Wegen des unterschiedlichen Designs lassen sich beide Untersuchungen formal nicht statistisch vergleichen, aber die Wirksamkeit von Axi-Cel ist bei Patient:innen mit Hochrisiko-LBCL zumindest numerisch offenbar deutlich höher als die der Standardtherapien. Eine randomisierte Studie zum Vergleich von CAR-T-Zell- und Standard-Immunchemotherapie in der Erstlinie beim Hochrisiko-LBCL ist deshalb laut Albanyan zu empfehlen.
Hochrisiko-Burkitt-Lymphom: weniger aggressiv
Ein Therapiestandard für das Hochrisiko-Burkitt-Lymphom steht derzeit nicht zur Verfügung. Zur Auswahl stehen im Wesentlichen zwei Immunchemotherapie-Protokolle: das hochdosierte R-CODOX-M/R-IVAC und das DA-EPOCH-R, das in einer Phase-II-Studie etwas wirksamer und weniger toxisch erschien. Eine Studie, in der beide Regime erstmals direkt und randomisiert miteinander verglichen werden sollten, musste wegen schleppender Rekrutierung vorzeitig abgebrochen werden. Die Ergebnisse waren trotzdem so interessant, dass sie es bei der EHA-Jahrestagung in die Late Breaking Abstracts Session schafften.

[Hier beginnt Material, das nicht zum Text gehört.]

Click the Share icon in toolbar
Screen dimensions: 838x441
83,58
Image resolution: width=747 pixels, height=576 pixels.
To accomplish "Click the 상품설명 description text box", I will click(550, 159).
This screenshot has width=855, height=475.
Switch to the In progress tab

Ein Hochrisiko-Burkitt-Lymphom liegt vor, wenn die Erkrankten entweder erhöhte LDH-Werte, einen WHO-Performancestatus von ≥ 2, ein Stadium III/IV oder eine Tumormasse von mindestens 10 cm Durchmesser haben. R-CODOX-M/R-IVAC (Rituximab, Cyclophosphamid, Doxorubicin, Vincristin, Methotrexat/Rituximab, Ifosfamid, Etoposid, hochdosiertes Cytarabin) wies in einer kleineren Studie gegenüber dem weniger aggressiven DA-EPOCH-R (Dosis-adjustiertes Etoposid, Prednison, Vin-cristin, Cyclophosphamid, Doxorubicin und Rituximab) bei ausgeprägter Toxizität und Hospitalisierungspflicht eine progressionsfreie 3-Jahres-Überlebensrate von 74 % versus 95 % auf.

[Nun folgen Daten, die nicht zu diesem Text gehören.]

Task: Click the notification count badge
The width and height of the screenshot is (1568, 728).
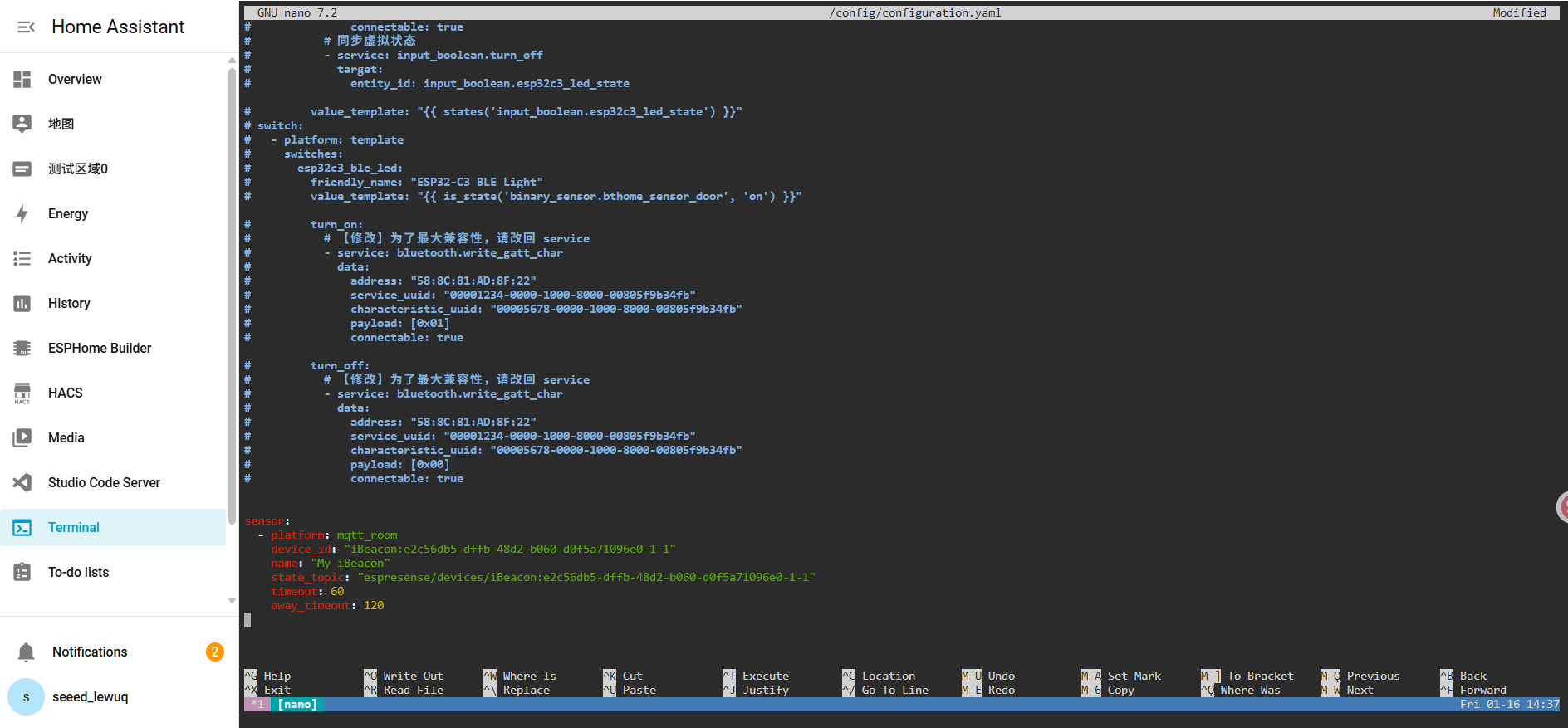Action: (214, 652)
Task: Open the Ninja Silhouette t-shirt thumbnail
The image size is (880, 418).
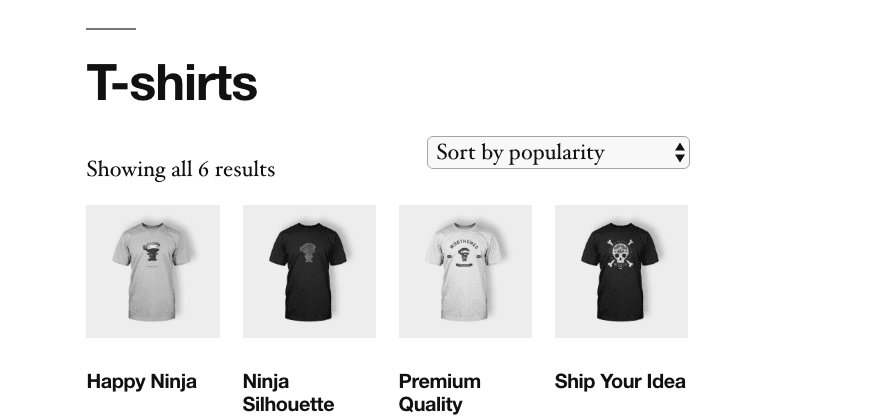Action: point(309,271)
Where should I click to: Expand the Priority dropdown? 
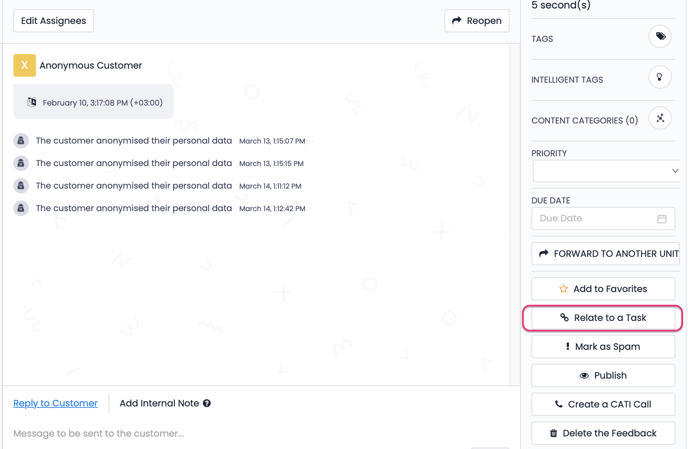coord(605,171)
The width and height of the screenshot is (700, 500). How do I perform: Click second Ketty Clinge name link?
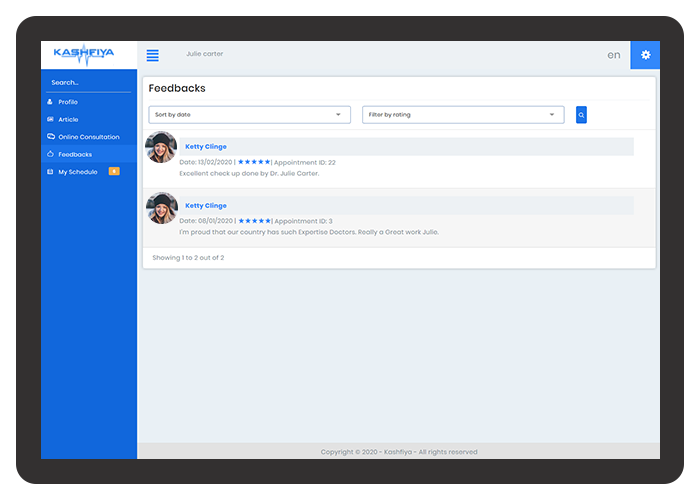[x=206, y=206]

Wie Martine Chamuleau, Amsterdam, Niederlande, berichtete, sollten in einer randomisierten, multizentrischen Studie der HOVON- und der SAKK-Studiengruppe beide Protokolle bei insgesamt 260 Erkrankten mit neu diagnostiziertem Hochrisiko-Burkitt-Lymphom direkt verglichen werden [4]. Vom Regime R-CODOX-M/R-IVAC wurden zwei, von DA-EPOCH-R sechs Zyklen gegeben. Eine zerebrale Beteiligung durfte nicht vorliegen, aber die Betroffenen bekamen eine intrathekale ZNS-Prophylaxe. Primärer Endpunkt war eine Verbesserung im progressionsfreien 2-Jahres-Überleben von 70 % unter R-CODOX-M/R-IVAC auf 85 % unter DA-EPOCH-R, sekundäre Endpunkte die ORR, das 2-Jahres-Gesamtüberleben und die Toxizität. Für ein komplettes metabolisches Ansprechen bei Therapieende war ein Deauville-Score 1–3 in der PET-CT gefordert.

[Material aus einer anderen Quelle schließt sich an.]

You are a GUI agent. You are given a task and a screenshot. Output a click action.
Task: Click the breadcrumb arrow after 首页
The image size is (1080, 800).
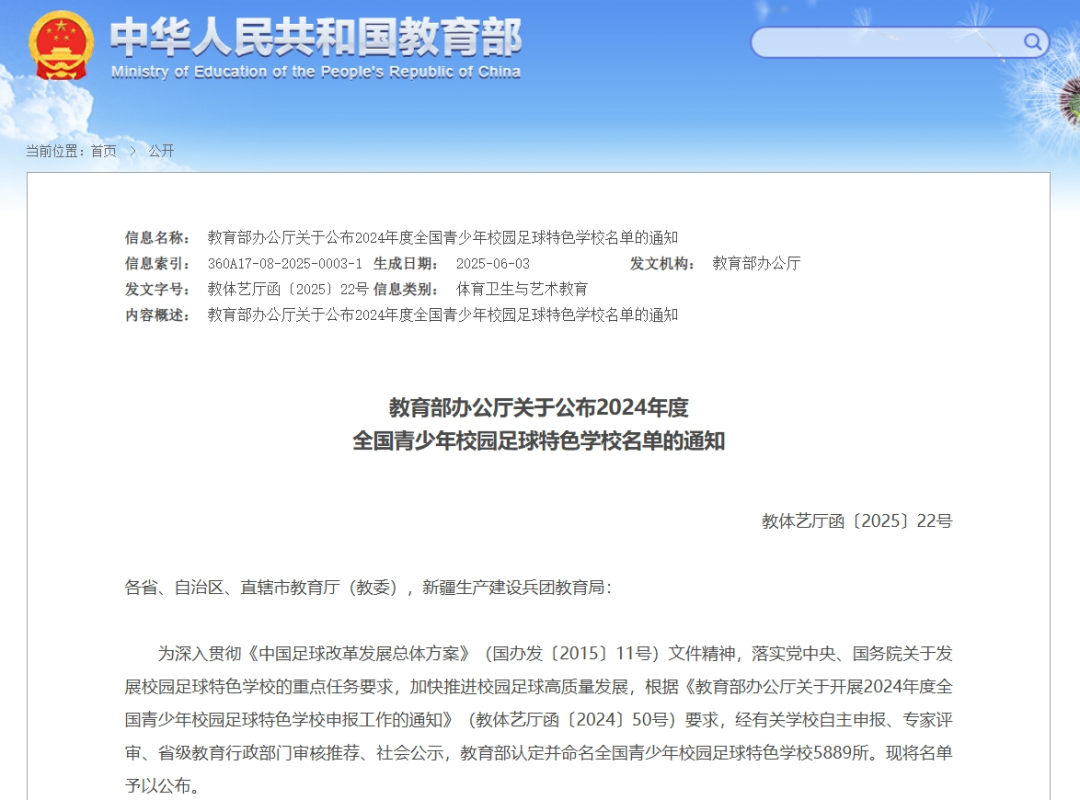point(132,151)
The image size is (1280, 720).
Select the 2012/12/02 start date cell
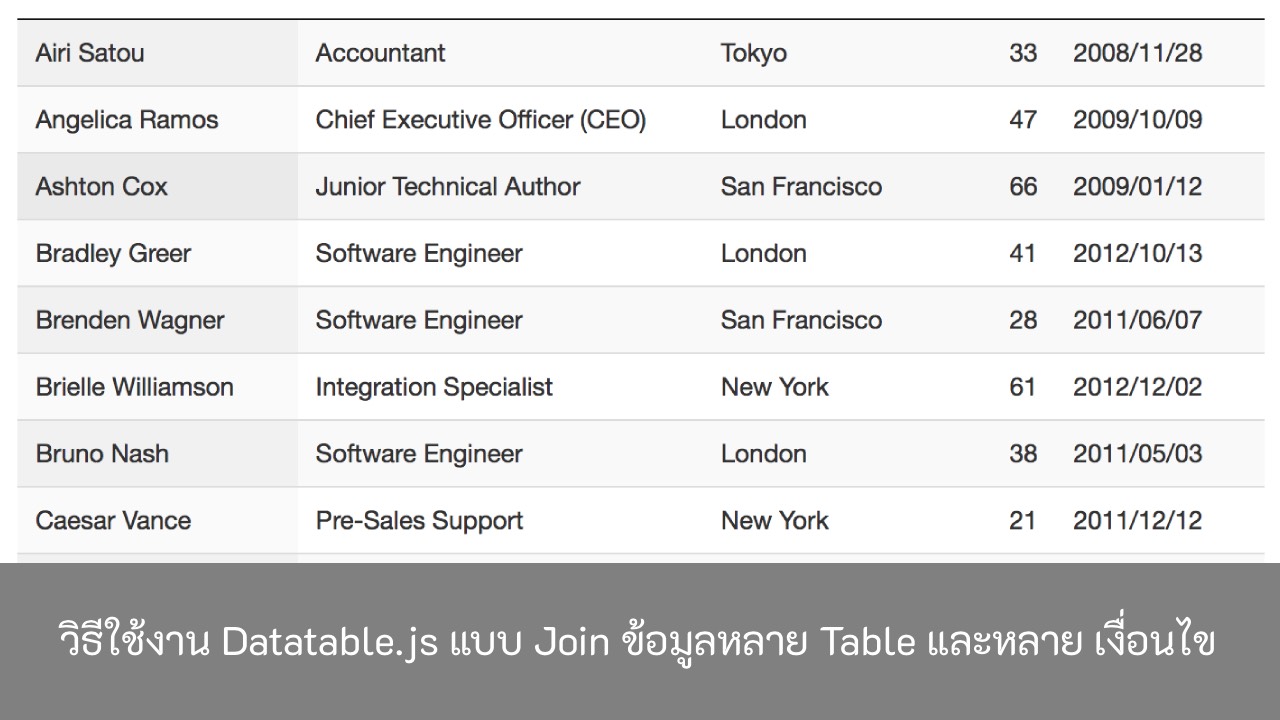[x=1159, y=388]
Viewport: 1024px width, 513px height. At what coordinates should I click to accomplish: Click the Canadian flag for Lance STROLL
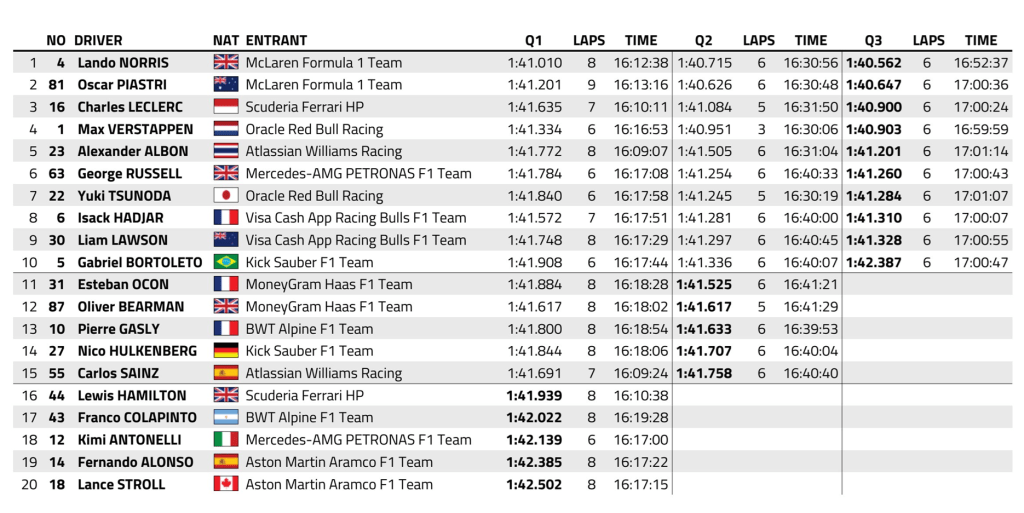(x=226, y=484)
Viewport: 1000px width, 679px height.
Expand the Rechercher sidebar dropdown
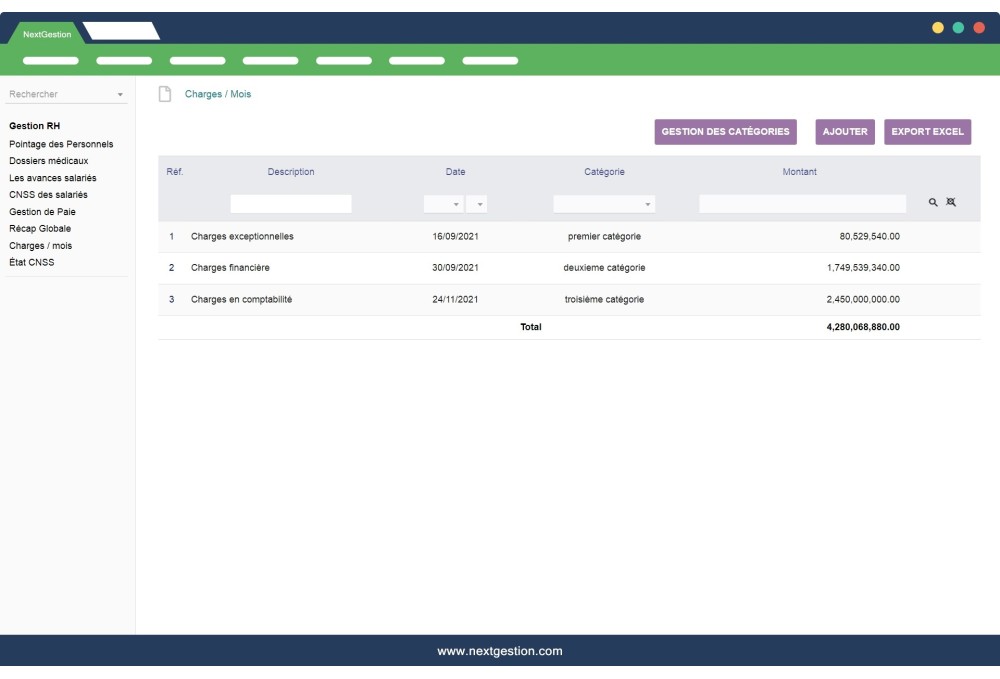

Aufgrund einer schleppenden Rekrutierung musste die Studie vorzeitig beendet werden, sodass nach einer medianen Nachbeobachtungszeit von 19,1 Monaten lediglich 89 Betroffene in die Analyse eingeschlossen wurden. R-CODOX-M/R-IVAC war bei 92 % der Zyklen vollständig dosiert worden, für DA-EPOCH-R waren Dosisanpassungen vorgesehen. Entgegen den Ergebnissen der Vorstudien unterschieden sich beide Protokolle weder beim progressionsfreien (p = 0,38) noch beim Gesamtüberleben (p = 0,8; Abb. 1) oder beim kompletten metabolischen Ansprechen (65 % unter R-CODOX-M/R-IVAC vs. 66 % unter DA-EPOCH-R).